> Data shown
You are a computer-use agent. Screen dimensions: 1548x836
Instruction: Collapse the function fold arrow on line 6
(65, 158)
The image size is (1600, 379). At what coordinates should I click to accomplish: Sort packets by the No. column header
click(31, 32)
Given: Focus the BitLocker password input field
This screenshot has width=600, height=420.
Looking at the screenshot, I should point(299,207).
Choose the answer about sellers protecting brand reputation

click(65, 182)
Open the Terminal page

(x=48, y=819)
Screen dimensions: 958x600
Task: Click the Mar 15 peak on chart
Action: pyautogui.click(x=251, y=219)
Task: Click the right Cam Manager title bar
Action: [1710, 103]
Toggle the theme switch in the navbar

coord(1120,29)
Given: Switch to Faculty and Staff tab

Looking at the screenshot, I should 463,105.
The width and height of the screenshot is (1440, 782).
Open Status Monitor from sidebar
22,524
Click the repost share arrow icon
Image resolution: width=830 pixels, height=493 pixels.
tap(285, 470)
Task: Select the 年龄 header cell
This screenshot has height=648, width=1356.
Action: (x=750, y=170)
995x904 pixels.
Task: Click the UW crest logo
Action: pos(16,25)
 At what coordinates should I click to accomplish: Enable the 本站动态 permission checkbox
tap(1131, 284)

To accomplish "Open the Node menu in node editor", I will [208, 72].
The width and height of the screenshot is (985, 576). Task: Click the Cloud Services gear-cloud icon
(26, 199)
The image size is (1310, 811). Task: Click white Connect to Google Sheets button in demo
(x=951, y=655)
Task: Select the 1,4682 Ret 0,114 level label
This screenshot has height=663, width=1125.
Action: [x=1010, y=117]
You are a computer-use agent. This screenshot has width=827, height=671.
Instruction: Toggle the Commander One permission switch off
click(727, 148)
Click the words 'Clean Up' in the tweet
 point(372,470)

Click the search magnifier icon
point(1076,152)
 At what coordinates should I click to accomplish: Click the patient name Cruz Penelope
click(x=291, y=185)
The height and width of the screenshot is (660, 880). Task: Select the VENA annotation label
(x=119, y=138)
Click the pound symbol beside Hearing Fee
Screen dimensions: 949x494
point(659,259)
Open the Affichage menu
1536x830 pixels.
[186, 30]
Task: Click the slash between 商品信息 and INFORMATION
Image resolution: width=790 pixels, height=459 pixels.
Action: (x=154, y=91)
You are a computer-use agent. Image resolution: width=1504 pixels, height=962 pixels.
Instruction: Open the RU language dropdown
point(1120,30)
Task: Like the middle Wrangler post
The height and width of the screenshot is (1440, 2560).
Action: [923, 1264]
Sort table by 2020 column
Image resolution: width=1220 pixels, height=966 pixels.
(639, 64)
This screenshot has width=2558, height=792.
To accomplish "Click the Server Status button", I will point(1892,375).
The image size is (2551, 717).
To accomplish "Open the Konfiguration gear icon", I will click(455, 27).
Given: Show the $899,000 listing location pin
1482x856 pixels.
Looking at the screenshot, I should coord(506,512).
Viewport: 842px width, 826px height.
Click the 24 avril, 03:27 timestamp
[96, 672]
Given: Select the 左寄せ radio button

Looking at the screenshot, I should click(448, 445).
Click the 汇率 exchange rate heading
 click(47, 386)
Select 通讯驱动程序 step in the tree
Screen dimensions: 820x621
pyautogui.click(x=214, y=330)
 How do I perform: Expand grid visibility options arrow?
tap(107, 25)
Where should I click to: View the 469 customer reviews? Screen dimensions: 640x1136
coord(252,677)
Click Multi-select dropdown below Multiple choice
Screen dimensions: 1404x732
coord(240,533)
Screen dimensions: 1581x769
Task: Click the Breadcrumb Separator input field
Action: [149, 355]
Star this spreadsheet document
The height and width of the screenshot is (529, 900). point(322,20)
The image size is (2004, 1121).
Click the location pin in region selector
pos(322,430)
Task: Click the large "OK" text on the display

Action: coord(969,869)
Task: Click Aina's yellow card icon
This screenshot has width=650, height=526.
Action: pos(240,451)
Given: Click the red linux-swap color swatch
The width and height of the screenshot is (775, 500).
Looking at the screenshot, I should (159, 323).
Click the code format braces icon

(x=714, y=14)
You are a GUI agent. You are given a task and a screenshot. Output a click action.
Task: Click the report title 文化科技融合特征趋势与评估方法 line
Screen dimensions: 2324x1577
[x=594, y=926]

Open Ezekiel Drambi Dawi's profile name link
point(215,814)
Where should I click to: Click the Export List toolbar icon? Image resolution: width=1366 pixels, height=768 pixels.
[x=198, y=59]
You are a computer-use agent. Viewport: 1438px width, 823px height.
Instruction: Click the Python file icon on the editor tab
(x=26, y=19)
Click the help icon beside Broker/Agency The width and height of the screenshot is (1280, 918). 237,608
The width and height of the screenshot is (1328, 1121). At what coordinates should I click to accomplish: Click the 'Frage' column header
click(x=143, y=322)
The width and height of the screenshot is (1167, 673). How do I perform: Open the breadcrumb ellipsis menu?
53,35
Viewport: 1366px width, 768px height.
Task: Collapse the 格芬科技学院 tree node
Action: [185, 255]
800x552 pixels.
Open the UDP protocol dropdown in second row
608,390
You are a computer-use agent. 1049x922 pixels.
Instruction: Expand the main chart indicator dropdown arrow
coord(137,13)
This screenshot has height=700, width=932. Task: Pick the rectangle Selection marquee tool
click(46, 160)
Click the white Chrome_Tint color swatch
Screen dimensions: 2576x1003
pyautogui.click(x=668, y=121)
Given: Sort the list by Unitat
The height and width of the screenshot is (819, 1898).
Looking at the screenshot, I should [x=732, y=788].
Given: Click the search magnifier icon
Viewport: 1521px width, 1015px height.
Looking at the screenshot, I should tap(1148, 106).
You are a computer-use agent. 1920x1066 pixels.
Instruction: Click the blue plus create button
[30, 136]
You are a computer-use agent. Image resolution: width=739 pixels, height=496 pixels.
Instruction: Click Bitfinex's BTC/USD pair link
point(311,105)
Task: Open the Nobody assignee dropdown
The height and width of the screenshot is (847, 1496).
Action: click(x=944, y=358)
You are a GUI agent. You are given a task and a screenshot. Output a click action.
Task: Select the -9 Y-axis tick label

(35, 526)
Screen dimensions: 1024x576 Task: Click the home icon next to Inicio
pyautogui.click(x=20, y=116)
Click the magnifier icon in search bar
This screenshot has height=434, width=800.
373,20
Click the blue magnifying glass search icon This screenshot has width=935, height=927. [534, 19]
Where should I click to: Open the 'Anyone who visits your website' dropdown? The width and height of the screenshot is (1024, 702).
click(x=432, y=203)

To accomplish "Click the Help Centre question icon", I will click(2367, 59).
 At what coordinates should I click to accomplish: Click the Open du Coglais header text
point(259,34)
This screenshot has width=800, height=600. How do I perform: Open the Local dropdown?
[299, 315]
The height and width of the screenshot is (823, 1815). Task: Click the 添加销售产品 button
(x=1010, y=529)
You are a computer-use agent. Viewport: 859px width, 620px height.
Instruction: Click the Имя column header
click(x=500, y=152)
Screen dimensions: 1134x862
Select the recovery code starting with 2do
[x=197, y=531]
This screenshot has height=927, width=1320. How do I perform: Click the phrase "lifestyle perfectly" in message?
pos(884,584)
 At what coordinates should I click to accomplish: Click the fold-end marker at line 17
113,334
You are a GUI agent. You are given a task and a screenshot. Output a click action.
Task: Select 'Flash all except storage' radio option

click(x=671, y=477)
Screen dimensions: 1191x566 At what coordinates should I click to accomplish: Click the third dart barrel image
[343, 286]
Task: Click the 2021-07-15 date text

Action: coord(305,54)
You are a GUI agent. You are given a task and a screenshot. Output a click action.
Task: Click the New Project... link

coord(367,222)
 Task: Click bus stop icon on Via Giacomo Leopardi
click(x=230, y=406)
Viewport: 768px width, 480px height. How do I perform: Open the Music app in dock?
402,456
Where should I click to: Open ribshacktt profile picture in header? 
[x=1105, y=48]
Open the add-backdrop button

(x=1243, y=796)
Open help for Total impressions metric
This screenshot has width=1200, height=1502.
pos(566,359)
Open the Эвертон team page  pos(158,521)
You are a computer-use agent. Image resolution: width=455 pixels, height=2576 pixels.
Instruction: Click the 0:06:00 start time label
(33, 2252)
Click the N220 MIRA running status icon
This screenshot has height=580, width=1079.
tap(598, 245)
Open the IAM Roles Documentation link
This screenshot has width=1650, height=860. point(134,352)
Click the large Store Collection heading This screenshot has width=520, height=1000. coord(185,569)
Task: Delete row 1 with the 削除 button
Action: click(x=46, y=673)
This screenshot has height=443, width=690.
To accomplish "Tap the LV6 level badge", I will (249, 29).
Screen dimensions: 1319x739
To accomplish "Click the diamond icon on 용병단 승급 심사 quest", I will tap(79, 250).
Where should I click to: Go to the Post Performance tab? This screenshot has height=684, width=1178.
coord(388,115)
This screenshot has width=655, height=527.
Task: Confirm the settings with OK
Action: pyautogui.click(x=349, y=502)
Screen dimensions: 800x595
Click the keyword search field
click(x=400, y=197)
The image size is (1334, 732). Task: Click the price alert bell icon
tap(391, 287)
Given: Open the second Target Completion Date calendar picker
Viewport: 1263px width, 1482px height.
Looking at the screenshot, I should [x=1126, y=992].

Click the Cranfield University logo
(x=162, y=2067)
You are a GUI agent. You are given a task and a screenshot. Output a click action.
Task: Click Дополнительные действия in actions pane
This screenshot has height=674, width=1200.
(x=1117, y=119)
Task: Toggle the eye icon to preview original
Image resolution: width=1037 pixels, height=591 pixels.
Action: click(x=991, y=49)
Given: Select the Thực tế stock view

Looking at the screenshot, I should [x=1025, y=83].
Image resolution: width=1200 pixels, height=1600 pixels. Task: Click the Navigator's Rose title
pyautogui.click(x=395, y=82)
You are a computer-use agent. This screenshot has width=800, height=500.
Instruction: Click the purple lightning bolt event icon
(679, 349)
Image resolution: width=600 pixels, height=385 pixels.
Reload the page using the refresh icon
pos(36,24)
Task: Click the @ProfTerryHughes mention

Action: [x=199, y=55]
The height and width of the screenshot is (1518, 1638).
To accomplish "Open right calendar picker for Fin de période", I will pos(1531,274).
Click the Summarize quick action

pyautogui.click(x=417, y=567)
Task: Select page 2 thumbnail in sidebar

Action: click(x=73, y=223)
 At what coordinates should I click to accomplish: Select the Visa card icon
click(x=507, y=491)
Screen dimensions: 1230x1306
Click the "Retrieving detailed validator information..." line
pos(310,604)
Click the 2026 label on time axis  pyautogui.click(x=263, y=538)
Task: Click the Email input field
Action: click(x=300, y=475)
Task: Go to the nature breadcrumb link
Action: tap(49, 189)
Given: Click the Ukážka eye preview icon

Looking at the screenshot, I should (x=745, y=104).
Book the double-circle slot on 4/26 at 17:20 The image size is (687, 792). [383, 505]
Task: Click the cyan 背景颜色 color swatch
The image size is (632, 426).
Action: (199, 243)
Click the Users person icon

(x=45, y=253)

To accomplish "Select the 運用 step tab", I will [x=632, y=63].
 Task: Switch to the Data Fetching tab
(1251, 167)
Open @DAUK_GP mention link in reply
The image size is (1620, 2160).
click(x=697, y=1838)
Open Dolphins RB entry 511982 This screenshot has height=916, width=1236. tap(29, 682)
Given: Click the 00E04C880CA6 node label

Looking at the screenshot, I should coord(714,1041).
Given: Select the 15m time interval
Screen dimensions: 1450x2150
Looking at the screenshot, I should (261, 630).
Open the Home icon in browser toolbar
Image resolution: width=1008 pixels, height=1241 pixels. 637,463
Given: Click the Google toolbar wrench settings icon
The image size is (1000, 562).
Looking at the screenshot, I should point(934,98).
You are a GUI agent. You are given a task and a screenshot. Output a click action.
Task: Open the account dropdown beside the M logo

> Task instructions
Everything from the line that contains "The image size is (1620, 2160)." to the last line of the entries above should be repeated word for word, both lines included, with no other output.

> Result of this exercise
The image size is (1620, 2160).
click(x=697, y=1838)
Open Dolphins RB entry 511982 This screenshot has height=916, width=1236. tap(29, 682)
Given: Click the 00E04C880CA6 node label

Looking at the screenshot, I should coord(714,1041).
Given: Select the 15m time interval
Screen dimensions: 1450x2150
Looking at the screenshot, I should (261, 630).
Open the Home icon in browser toolbar
Image resolution: width=1008 pixels, height=1241 pixels. 637,463
Given: Click the Google toolbar wrench settings icon
The image size is (1000, 562).
Looking at the screenshot, I should point(934,98).
You are a GUI agent. You are given a task and a screenshot. Output a click action.
Task: Open the account dropdown beside the M logo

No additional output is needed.